* start Supplied information *

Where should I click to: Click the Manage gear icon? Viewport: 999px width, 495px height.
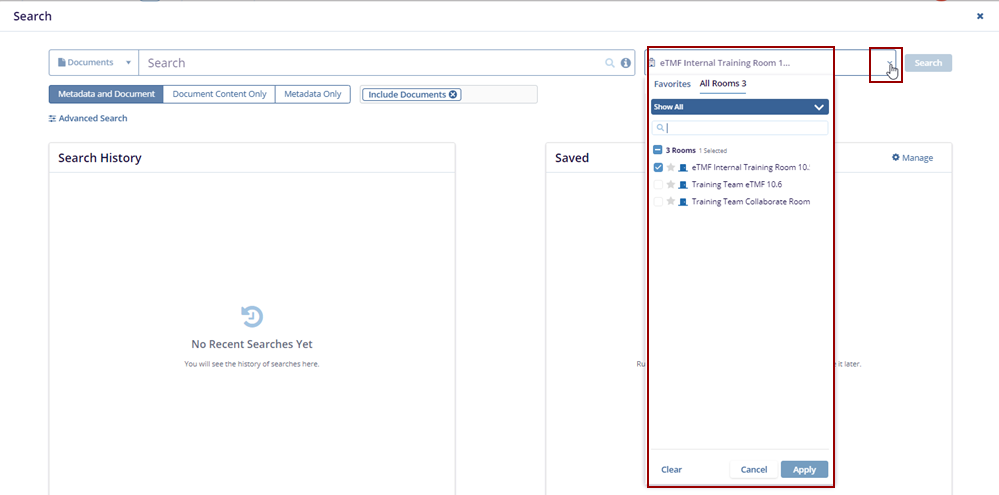pos(896,158)
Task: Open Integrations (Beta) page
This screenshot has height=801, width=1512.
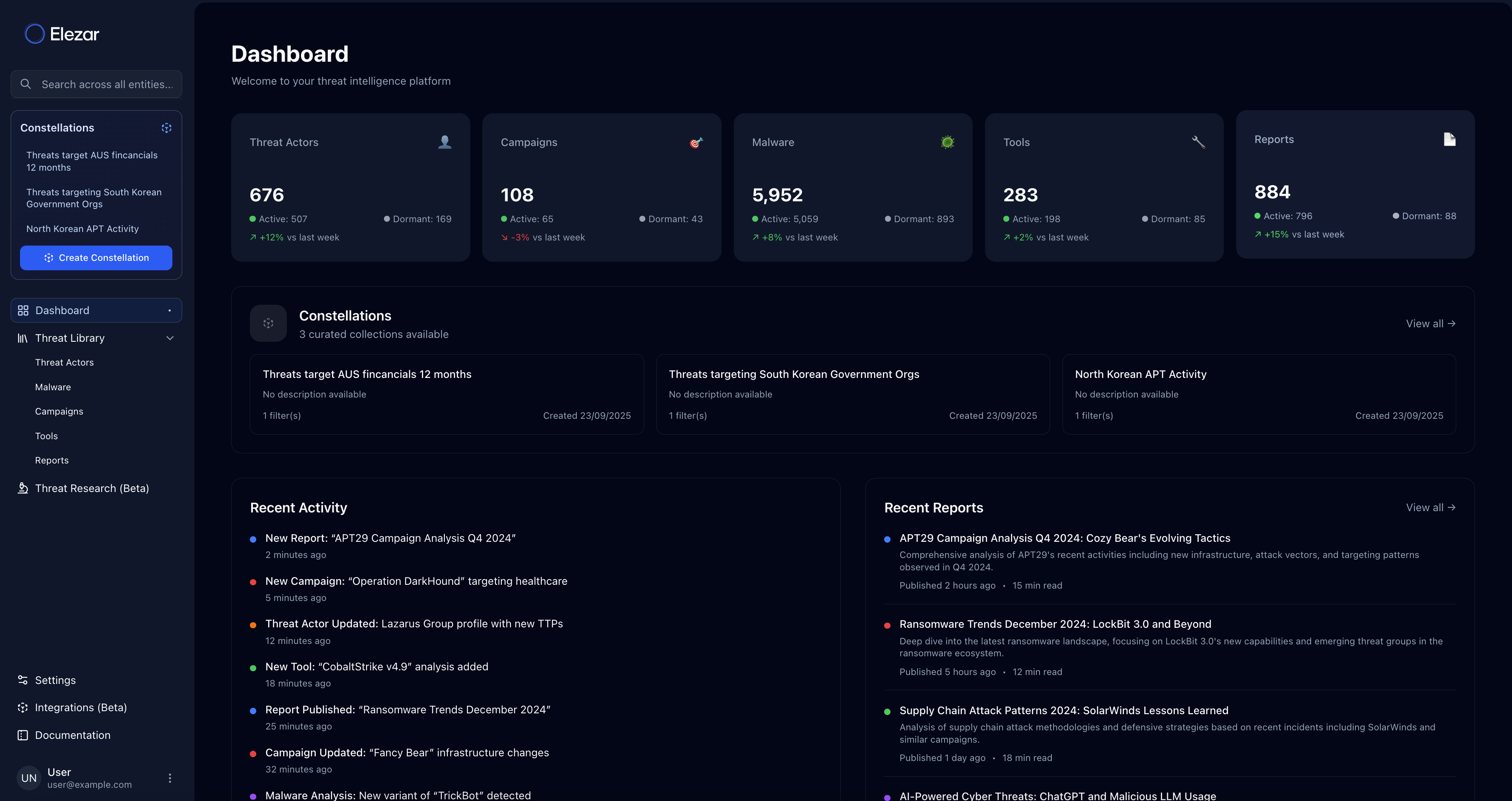Action: pyautogui.click(x=80, y=708)
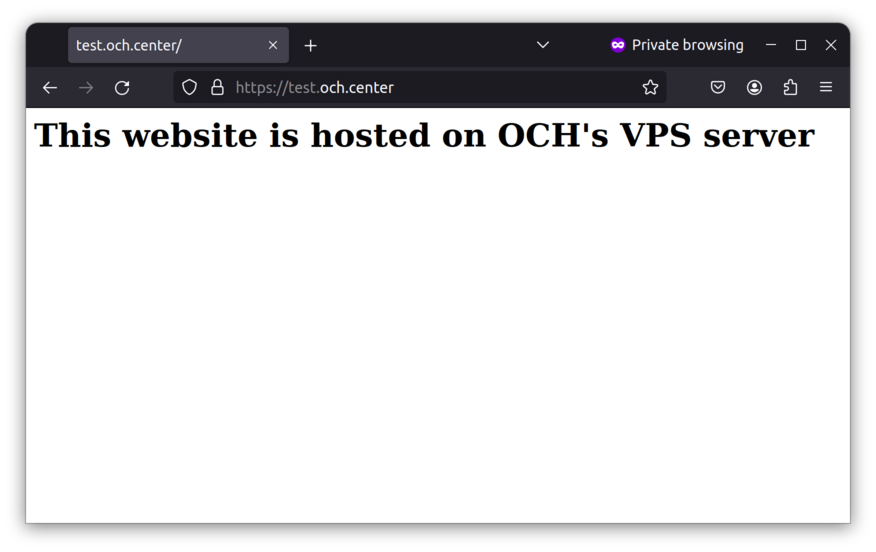Close the test.och.center/ tab
Viewport: 876px width, 552px height.
coord(273,45)
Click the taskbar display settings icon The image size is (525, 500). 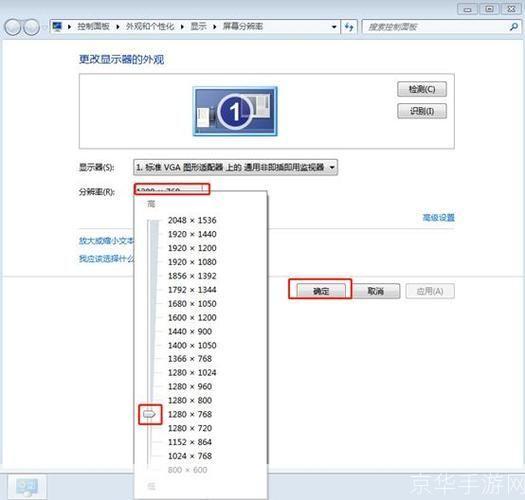click(27, 486)
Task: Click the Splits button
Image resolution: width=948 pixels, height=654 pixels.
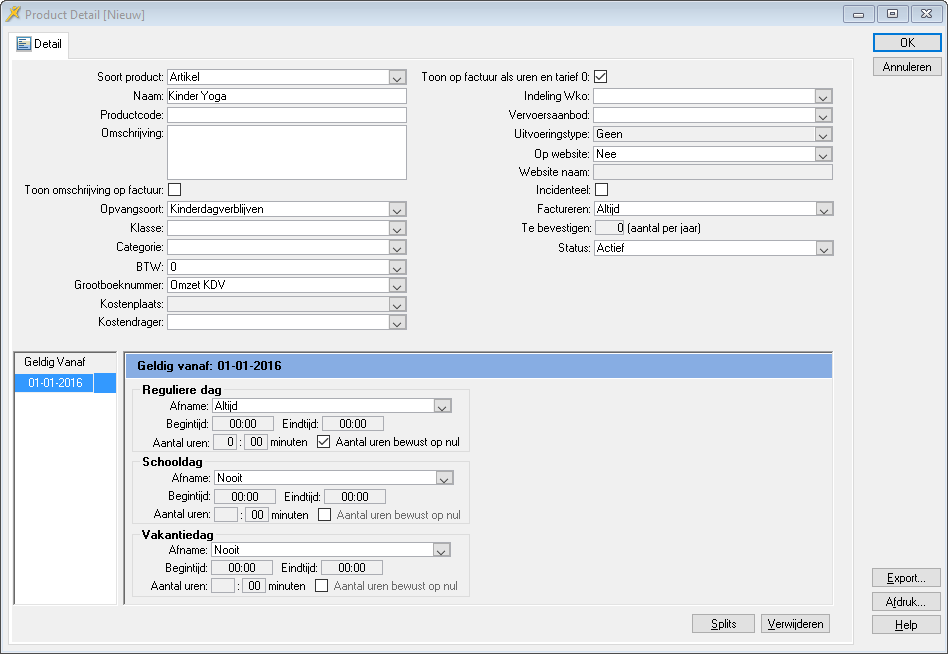Action: (x=723, y=624)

* end Supplied information *

--- Task goal ---
Update the records, starting with the first line and going on through the line with "coord(273,45)", so that "Task" becomes "Goal" and nothing else changes. Give back only those lines, without the pictures.

--- The answer ---
Where should I click to: Click the Manage gear icon? Viewport: 999px width, 495px height.
pos(896,158)
Goal: Open Integrations (Beta) page
This screenshot has height=801, width=1512.
Action: pyautogui.click(x=80, y=708)
Close the test.och.center/ tab
Viewport: 876px width, 552px height.
coord(273,45)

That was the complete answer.